- Exercise -
Restate the records word for word. Include no pictures.

- Data to examine -

------------------------------------------------

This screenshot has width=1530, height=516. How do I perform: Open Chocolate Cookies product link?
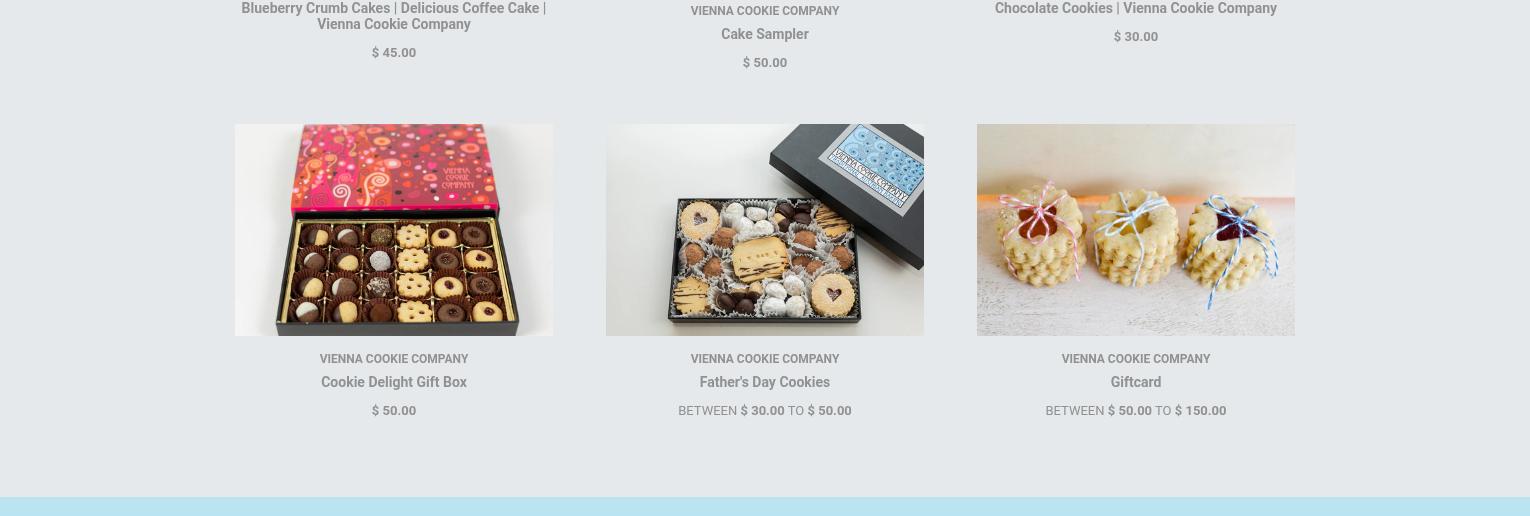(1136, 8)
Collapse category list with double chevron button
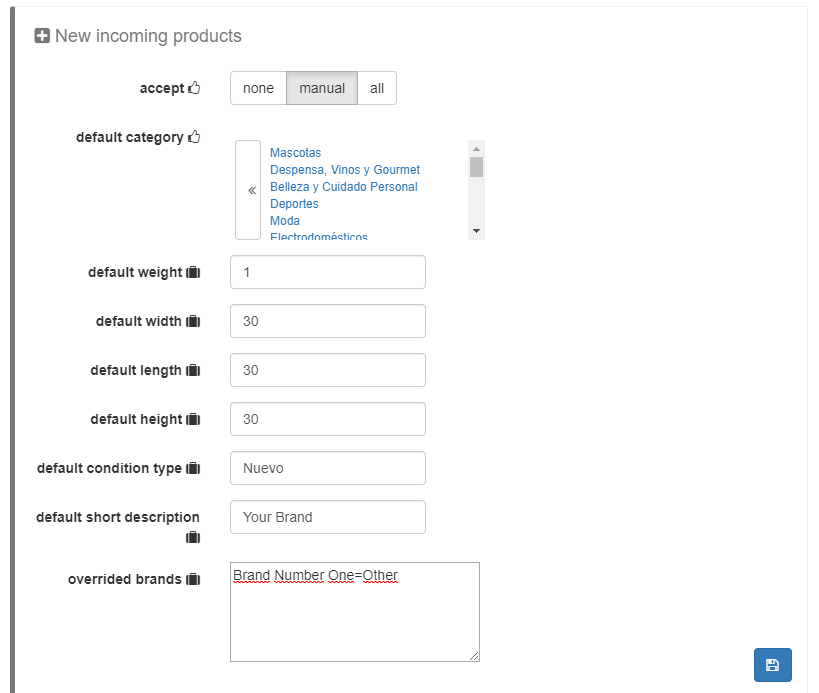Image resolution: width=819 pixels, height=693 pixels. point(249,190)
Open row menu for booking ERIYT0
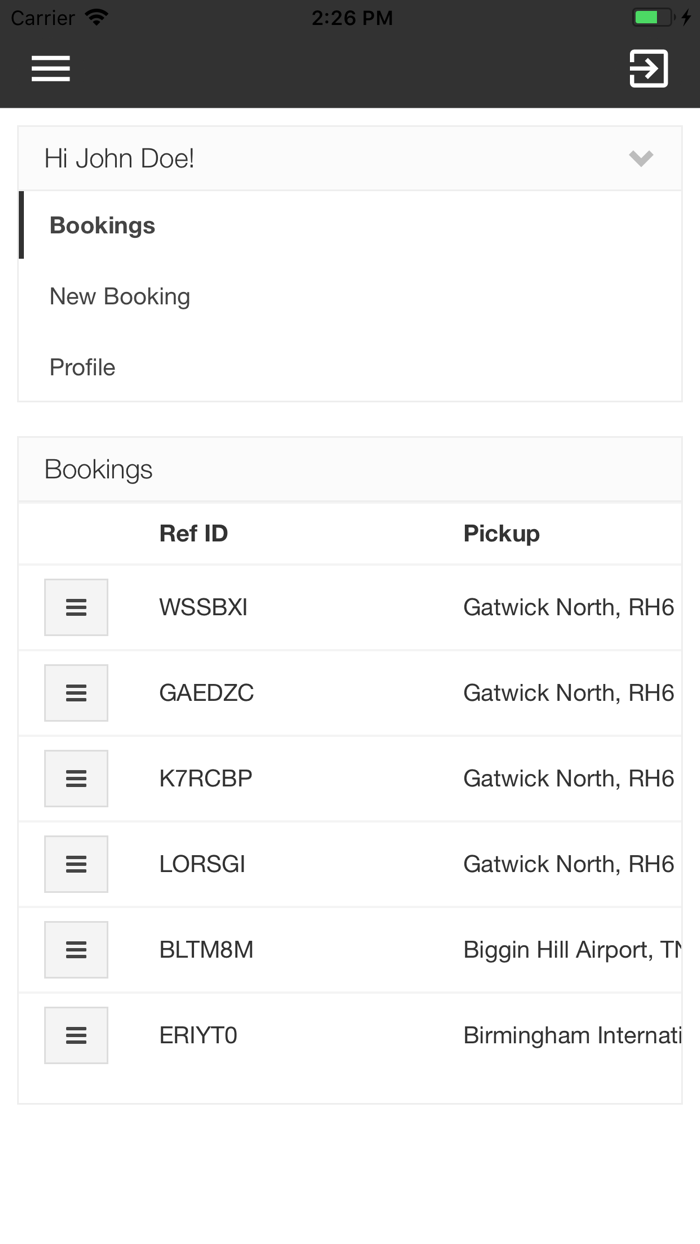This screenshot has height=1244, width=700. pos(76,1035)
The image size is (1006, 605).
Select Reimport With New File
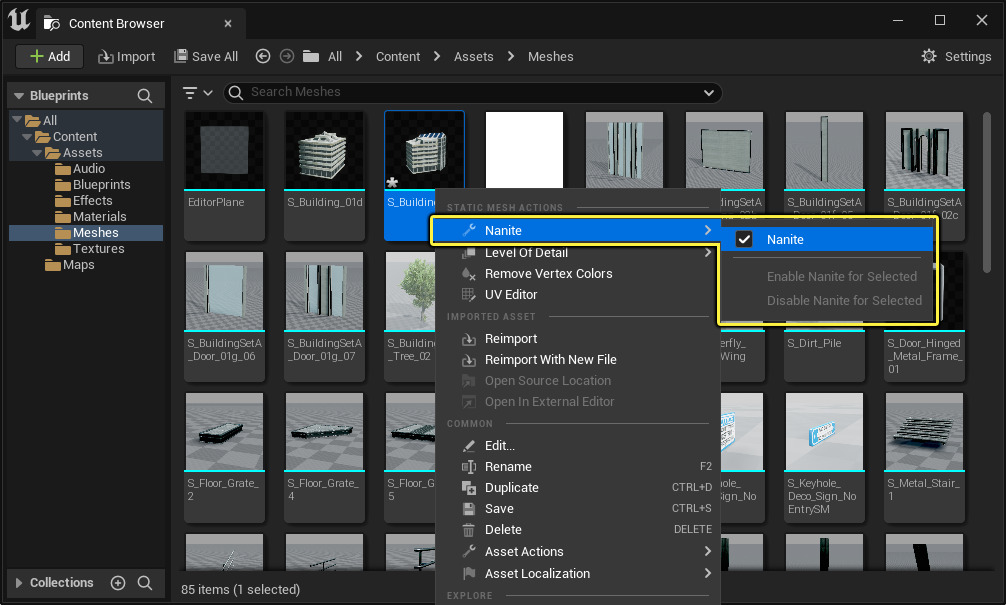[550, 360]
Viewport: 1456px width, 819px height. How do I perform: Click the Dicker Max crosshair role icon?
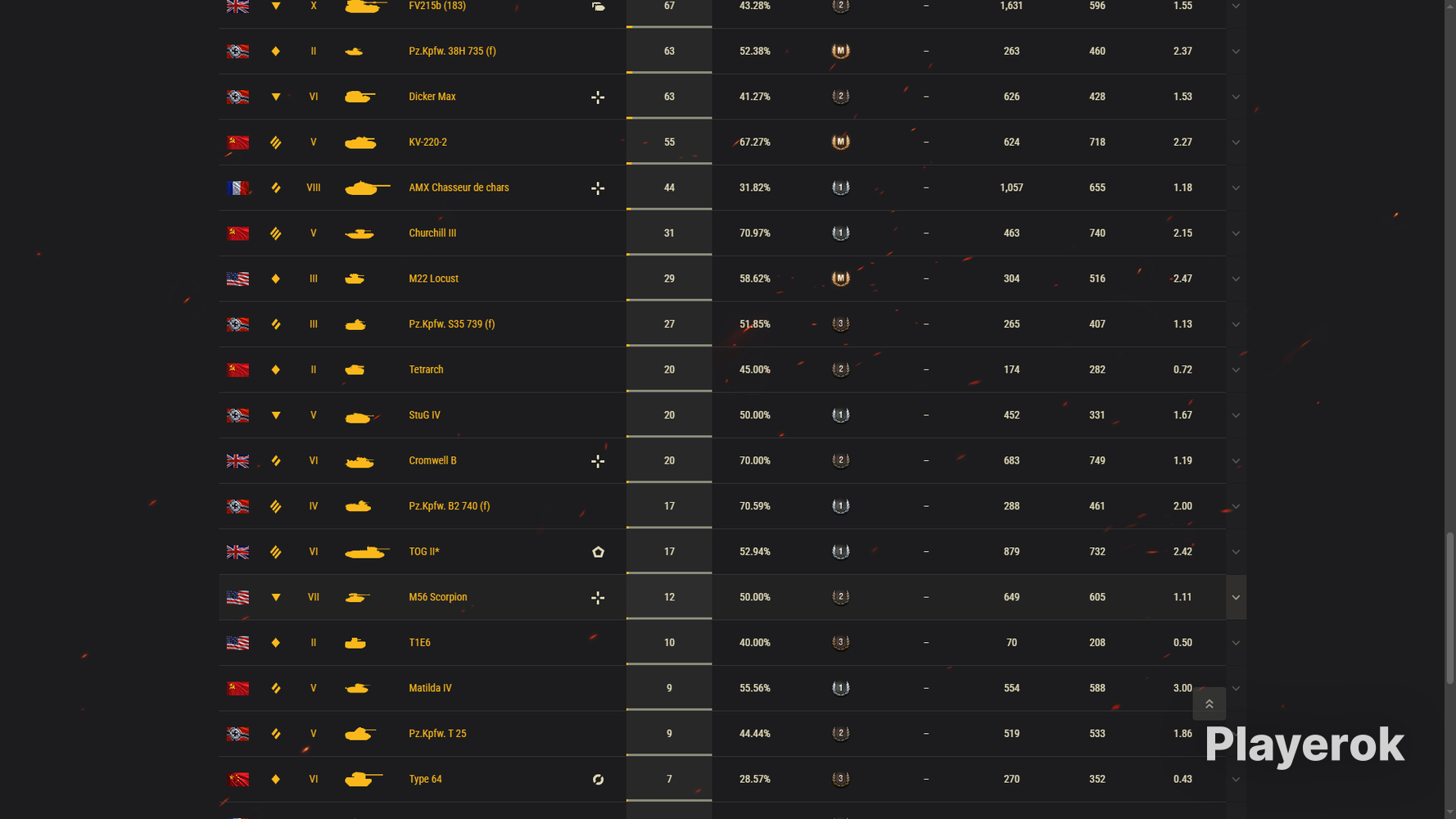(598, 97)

------------------------------------------------

- Answer to the problem -
This screenshot has width=1530, height=516. How do I perform: Open Chocolate Cookies product link?
(1136, 8)
Collapse category list with double chevron button
Image resolution: width=819 pixels, height=693 pixels. point(249,190)
Open row menu for booking ERIYT0
This screenshot has height=1244, width=700. pos(76,1035)
The image size is (1006, 605).
Select Reimport With New File
[550, 360]
Viewport: 1456px width, 819px height. How do I perform: Click the Dicker Max crosshair role icon?
(598, 97)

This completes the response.